• **PROBLEM STATEMENT**
Reproduce the full page on calculating median absolute deviation in SQL Server, word for word.

• **EXTRACT**
Calculating Median Absolute Deviation with T-SQL Code in SQL Server

By:   |   Updated: 2016-09-01   |   Comments   |   Related: > TSQL


Problem

We're currently analyzing a data set and using median to find the central point of the data, but we think that based on some extreme values, this may not actually be the central point. We think that median is useful, but it may be limited for our data set; is there any way that we can limit the extreme ranges for data points and find the central point after that?

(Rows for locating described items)
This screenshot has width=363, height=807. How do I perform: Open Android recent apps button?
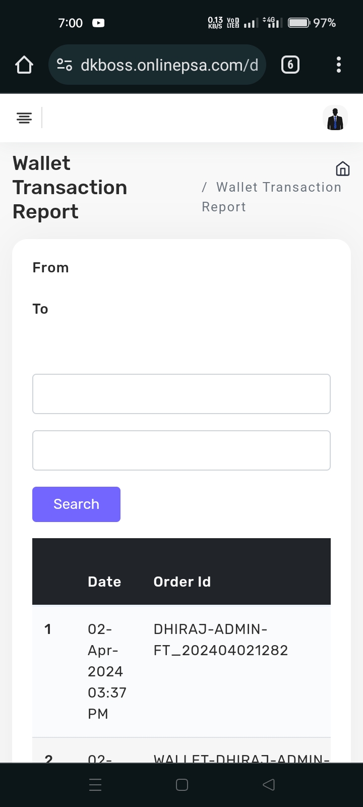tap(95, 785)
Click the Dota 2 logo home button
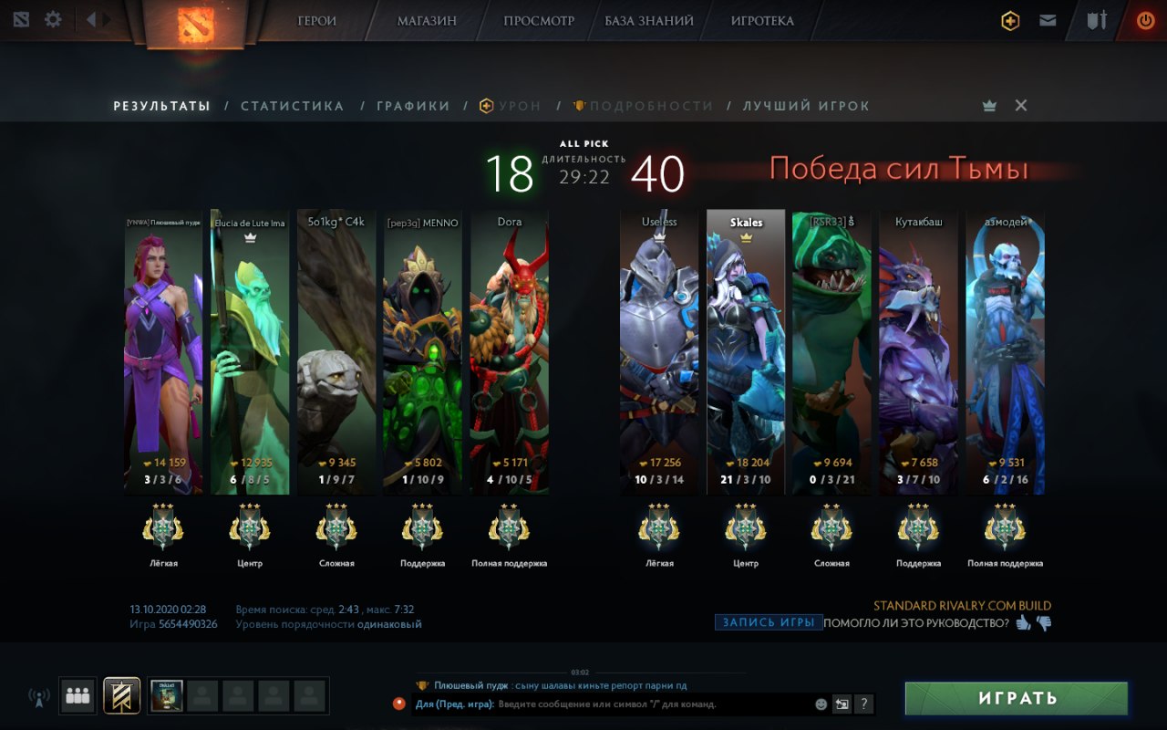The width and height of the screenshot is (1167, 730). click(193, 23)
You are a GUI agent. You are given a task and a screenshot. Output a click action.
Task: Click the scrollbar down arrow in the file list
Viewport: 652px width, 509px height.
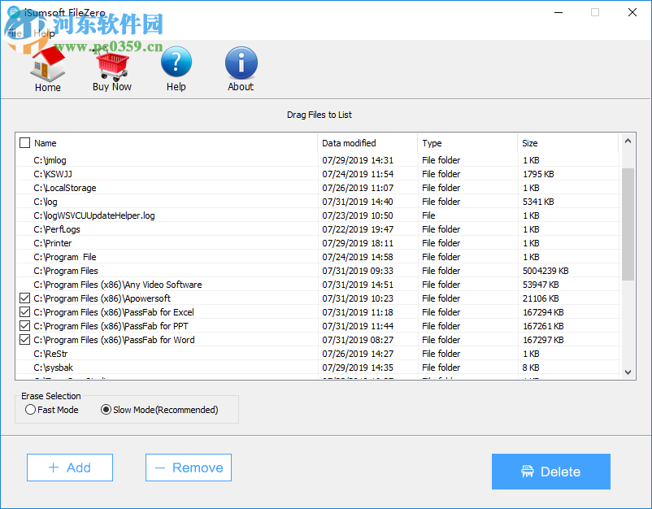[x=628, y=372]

• **IN RESPONSE**
Calculating Median Absolute Deviation with T-SQL Code in SQL Server

By:   |   Updated: 2016-09-01   |   Comments   |   Related: > TSQL


Problem

We're currently analyzing a data set and using median to find the central point of the data, but we think that based on some extreme values, this may not actually be the central point. We think that median is useful, but it may be limited for our data set; is there any way that we can limit the extreme ranges for data points and find the central point after that?